● Work order
Restate the entries word for word, leaving nothing out.

● Entries provided

____________________

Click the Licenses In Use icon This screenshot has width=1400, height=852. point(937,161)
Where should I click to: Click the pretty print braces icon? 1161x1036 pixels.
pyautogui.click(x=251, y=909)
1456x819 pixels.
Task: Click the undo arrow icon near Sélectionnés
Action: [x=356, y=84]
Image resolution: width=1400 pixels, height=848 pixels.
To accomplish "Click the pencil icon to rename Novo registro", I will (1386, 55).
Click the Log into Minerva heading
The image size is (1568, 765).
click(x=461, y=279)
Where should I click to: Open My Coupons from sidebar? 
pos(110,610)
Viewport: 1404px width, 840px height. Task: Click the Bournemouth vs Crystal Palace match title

____________________

● Response for this exercise
Click the Licenses In Use icon This screenshot has width=1400, height=852. point(937,161)
Where should I click to: Click the pretty print braces icon? 1161x1036 pixels.
pyautogui.click(x=251, y=909)
1456x819 pixels.
Task: Click the undo arrow icon near Sélectionnés
Action: [x=356, y=84]
Image resolution: width=1400 pixels, height=848 pixels.
To accomplish "Click the pencil icon to rename Novo registro", I will (1386, 55).
Click the Log into Minerva heading
The image size is (1568, 765).
click(x=461, y=279)
Where should I click to: Open My Coupons from sidebar? 
pos(110,610)
Viewport: 1404px width, 840px height. Task: Click the Bournemouth vs Crystal Palace match title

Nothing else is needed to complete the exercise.